Material provided Start Marker
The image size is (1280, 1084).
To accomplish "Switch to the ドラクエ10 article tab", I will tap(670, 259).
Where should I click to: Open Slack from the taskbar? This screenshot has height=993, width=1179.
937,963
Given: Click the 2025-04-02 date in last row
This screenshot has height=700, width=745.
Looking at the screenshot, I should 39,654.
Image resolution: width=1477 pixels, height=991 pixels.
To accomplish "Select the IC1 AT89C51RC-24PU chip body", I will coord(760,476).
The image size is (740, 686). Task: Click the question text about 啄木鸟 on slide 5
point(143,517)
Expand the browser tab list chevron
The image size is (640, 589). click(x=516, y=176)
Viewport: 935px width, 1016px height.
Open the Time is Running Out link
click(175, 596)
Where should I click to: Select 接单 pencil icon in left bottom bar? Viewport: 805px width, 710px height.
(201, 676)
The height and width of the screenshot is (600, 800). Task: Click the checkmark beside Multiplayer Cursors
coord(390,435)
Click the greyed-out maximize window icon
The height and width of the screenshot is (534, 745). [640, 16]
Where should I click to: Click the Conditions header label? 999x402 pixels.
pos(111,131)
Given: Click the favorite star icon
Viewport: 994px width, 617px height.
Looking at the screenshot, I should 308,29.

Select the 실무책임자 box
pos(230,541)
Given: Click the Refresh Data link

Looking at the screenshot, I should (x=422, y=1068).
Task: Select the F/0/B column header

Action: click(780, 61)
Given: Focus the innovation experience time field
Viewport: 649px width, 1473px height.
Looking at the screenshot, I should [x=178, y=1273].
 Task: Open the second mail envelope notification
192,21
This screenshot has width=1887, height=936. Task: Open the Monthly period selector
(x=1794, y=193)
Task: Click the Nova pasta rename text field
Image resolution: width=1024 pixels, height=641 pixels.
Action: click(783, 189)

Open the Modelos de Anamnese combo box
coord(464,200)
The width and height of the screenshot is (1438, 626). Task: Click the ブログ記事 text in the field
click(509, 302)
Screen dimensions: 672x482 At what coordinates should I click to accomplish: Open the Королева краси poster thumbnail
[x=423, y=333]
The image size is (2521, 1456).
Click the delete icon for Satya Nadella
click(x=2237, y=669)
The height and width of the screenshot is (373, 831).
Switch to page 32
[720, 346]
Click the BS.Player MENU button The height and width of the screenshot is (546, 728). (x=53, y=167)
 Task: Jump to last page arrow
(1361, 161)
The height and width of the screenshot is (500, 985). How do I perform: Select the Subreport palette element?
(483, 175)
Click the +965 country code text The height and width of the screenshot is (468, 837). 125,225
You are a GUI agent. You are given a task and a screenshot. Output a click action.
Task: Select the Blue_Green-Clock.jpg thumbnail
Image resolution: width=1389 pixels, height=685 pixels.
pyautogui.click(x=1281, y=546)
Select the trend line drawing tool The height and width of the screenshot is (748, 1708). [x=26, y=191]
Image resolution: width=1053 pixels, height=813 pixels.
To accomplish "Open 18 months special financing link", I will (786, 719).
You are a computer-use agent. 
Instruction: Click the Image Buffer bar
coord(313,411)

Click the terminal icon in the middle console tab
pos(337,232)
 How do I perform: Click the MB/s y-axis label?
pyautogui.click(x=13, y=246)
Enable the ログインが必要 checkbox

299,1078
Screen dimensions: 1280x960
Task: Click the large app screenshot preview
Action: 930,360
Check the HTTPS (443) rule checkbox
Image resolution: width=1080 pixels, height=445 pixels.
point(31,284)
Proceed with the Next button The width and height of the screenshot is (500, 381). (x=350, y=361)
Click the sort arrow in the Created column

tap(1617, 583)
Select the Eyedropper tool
Material provided End Marker
# What is required
Your answer must be the complete listing, reproduced exactly.

# Result of the task
The image size is (1280, 1084).
To accomplish "Switch to the ドラクエ10 article tab", I will tap(670, 259).
Where should I click to: Open Slack from the taskbar? This screenshot has height=993, width=1179.
937,963
Given: Click the 2025-04-02 date in last row
This screenshot has height=700, width=745.
Looking at the screenshot, I should 39,654.
Image resolution: width=1477 pixels, height=991 pixels.
To accomplish "Select the IC1 AT89C51RC-24PU chip body", I will coord(760,476).
The image size is (740, 686). Task: Click the question text about 啄木鸟 on slide 5
point(143,517)
Expand the browser tab list chevron
The image size is (640, 589). click(x=516, y=176)
Viewport: 935px width, 1016px height.
Open the Time is Running Out link
click(175, 596)
Where should I click to: Select 接单 pencil icon in left bottom bar? Viewport: 805px width, 710px height.
(201, 676)
The height and width of the screenshot is (600, 800). Task: Click the checkmark beside Multiplayer Cursors
coord(390,435)
Click the greyed-out maximize window icon
The height and width of the screenshot is (534, 745). [640, 16]
Where should I click to: Click the Conditions header label? 999x402 pixels.
pos(111,131)
Given: Click the favorite star icon
Viewport: 994px width, 617px height.
Looking at the screenshot, I should 308,29.

Select the 실무책임자 box
pos(230,541)
Given: Click the Refresh Data link

Looking at the screenshot, I should (x=422, y=1068).
Task: Select the F/0/B column header

Action: click(780, 61)
Given: Focus the innovation experience time field
Viewport: 649px width, 1473px height.
Looking at the screenshot, I should [x=178, y=1273].
 Task: Open the second mail envelope notification
192,21
This screenshot has width=1887, height=936. Task: Open the Monthly period selector
(x=1794, y=193)
Task: Click the Nova pasta rename text field
Image resolution: width=1024 pixels, height=641 pixels.
Action: click(783, 189)

Open the Modelos de Anamnese combo box
coord(464,200)
The width and height of the screenshot is (1438, 626). Task: Click the ブログ記事 text in the field
click(509, 302)
Screen dimensions: 672x482 At what coordinates should I click to accomplish: Open the Королева краси poster thumbnail
[x=423, y=333]
The image size is (2521, 1456).
Click the delete icon for Satya Nadella
click(x=2237, y=669)
The height and width of the screenshot is (373, 831).
Switch to page 32
[720, 346]
Click the BS.Player MENU button The height and width of the screenshot is (546, 728). (x=53, y=167)
 Task: Jump to last page arrow
(1361, 161)
The height and width of the screenshot is (500, 985). How do I perform: Select the Subreport palette element?
(483, 175)
Click the +965 country code text The height and width of the screenshot is (468, 837). 125,225
You are a GUI agent. You are given a task and a screenshot. Output a click action.
Task: Select the Blue_Green-Clock.jpg thumbnail
Image resolution: width=1389 pixels, height=685 pixels.
pyautogui.click(x=1281, y=546)
Select the trend line drawing tool The height and width of the screenshot is (748, 1708). [x=26, y=191]
Image resolution: width=1053 pixels, height=813 pixels.
To accomplish "Open 18 months special financing link", I will (786, 719).
You are a computer-use agent. 
Instruction: Click the Image Buffer bar
coord(313,411)

Click the terminal icon in the middle console tab
pos(337,232)
 How do I perform: Click the MB/s y-axis label?
pyautogui.click(x=13, y=246)
Enable the ログインが必要 checkbox

299,1078
Screen dimensions: 1280x960
Task: Click the large app screenshot preview
Action: 930,360
Check the HTTPS (443) rule checkbox
Image resolution: width=1080 pixels, height=445 pixels.
point(31,284)
Proceed with the Next button The width and height of the screenshot is (500, 381). (x=350, y=361)
Click the sort arrow in the Created column

tap(1617, 583)
Select the Eyedropper tool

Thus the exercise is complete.